I'm bulking at the moment and a loaf tastes good.

Has very little fat, sugar seems to come from syrup and 15% raisins which is ok I think.

800kcals in a loaf


----------



## Mish

IIFYM. The sugar is only going to affect body composition, but only if you let it.

Go on Doreen, have your Soreen


----------



## Mingster

I have a couple of slices as a pre workout meal.


----------



## TELBOR

Mingster said:


> I have a couple of slices as a pre workout meal.


This ^^^

I do exactly the same lol.

Probably only once week, but I'll have a loaf during the week


----------



## mal

nice with spread on it,its cheap in aldis sometimes 2 for 1 offer.


----------



## TELBOR

mal said:


> nice with spread on it,its cheap in aldis sometimes 2 for 1 offer.


Exactly! 2 for £1 in aldi 

Great with PB on it!


----------



## Mighty Sparrow

Depends if you plaster it in butter or not!?


----------



## cudsyaj

Mighty Sparrow said:


> Depends if you plaster it in butter or not!?


I just ate the whole loaf plain in 4 chunks over the course of the day... including one pre-workout.


----------



## Mighty Sparrow

cudsyaj said:


> I just ate the whole loaf plain in 4 chunks over the course of the day... including one pre-workout.


In just 4 chunks!! Thats some serious chewing!!!


----------



## cudsyaj

Mighty Sparrow said:


> In just 4 chunks!! Thats some serious chewing!!!

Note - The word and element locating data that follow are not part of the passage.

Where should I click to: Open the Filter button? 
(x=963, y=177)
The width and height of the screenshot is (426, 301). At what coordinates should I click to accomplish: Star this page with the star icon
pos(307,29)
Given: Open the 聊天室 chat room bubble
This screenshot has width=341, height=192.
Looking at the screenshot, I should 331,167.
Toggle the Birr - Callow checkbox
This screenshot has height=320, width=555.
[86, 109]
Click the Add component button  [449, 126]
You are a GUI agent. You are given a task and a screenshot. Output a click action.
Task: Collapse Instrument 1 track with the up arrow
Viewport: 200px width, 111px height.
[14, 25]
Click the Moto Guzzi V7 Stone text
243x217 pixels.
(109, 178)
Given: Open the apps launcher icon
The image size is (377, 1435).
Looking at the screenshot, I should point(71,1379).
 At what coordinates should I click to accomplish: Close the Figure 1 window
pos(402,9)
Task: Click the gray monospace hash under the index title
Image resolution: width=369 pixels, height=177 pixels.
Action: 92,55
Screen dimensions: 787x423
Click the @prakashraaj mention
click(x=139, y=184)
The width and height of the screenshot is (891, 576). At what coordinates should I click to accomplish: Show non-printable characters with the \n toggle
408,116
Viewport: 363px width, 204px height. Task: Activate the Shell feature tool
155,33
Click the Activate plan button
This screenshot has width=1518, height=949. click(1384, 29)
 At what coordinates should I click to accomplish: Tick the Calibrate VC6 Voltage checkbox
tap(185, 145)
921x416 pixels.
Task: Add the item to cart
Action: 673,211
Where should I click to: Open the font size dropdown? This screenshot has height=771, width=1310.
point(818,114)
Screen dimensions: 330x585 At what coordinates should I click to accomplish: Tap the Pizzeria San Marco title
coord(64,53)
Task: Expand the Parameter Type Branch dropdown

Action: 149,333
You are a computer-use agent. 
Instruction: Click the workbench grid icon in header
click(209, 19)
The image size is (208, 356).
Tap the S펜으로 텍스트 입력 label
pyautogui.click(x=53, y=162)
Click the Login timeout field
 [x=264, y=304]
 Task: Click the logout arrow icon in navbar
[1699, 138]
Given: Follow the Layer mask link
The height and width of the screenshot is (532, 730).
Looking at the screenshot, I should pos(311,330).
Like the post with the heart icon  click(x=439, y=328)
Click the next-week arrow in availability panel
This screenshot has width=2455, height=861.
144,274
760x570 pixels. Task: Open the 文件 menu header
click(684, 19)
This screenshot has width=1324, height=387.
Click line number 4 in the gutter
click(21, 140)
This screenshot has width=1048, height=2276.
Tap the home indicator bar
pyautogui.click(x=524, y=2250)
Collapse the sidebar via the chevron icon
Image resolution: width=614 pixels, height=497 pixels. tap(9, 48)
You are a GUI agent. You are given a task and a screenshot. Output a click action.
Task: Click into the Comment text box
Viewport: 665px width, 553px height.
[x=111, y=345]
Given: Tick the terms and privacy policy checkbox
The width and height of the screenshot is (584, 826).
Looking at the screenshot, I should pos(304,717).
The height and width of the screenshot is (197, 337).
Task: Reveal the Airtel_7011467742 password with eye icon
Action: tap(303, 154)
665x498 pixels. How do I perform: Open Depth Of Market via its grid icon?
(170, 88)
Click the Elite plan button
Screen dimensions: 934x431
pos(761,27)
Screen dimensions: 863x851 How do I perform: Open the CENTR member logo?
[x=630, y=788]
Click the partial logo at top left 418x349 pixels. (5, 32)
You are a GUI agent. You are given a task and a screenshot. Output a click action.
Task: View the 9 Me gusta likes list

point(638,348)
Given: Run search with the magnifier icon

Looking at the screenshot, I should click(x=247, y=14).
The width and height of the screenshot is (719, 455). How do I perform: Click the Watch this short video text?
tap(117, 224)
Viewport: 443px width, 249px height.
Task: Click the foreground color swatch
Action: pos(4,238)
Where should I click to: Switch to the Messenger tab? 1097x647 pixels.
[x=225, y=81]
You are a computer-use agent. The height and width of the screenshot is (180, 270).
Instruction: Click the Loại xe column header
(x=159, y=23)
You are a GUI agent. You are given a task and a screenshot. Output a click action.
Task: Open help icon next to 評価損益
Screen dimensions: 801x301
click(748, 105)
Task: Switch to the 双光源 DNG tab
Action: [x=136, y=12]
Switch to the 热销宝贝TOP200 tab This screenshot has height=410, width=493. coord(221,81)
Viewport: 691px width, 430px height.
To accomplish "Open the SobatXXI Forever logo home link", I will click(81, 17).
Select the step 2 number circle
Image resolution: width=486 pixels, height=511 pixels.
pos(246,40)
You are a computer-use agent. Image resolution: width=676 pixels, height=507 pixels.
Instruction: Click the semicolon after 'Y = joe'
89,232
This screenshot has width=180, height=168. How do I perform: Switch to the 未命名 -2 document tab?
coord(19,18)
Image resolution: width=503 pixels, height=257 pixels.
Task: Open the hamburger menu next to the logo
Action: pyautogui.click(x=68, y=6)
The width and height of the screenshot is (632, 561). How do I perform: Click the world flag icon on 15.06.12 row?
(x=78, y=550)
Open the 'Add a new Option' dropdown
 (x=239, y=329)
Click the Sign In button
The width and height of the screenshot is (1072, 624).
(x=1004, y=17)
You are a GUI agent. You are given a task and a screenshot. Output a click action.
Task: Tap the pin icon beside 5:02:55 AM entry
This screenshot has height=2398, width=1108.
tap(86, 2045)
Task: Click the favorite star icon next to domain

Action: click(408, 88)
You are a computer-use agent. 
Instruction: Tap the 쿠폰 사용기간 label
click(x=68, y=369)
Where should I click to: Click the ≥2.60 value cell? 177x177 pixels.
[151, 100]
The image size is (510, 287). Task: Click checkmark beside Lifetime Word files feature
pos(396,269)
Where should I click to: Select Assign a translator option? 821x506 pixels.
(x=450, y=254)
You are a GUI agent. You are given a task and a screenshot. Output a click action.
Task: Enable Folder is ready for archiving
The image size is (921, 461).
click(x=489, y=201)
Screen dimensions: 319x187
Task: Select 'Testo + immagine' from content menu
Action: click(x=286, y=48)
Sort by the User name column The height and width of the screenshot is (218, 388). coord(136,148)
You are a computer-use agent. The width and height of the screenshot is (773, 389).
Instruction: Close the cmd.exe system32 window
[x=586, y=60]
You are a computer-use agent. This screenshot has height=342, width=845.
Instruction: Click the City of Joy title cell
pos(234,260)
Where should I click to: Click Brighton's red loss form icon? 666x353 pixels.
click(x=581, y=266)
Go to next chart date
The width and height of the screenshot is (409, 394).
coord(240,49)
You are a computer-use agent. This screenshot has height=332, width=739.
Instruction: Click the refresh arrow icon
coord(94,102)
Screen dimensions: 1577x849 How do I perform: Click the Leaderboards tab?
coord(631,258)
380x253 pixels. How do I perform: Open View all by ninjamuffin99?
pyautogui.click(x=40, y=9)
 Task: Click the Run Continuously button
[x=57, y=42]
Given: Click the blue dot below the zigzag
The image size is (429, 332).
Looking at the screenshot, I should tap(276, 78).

Lol, only pussies chew, I swallow that sh!t whole


----------



## mac1969

Stuff is amazing spread with no fat greek yoghurt and slice banana on top :thumb:


----------



## madmuscles

I'm still waiting for Adam Richman from Man Vs Food, to cut one open, fill with 10 different kinds of cheese, dip in batter, deep fry it and then serve it with some Slaw and a lb of fries, lol


----------



## Shaun84

It's awesome with a slice if extra mature cheddar on top


----------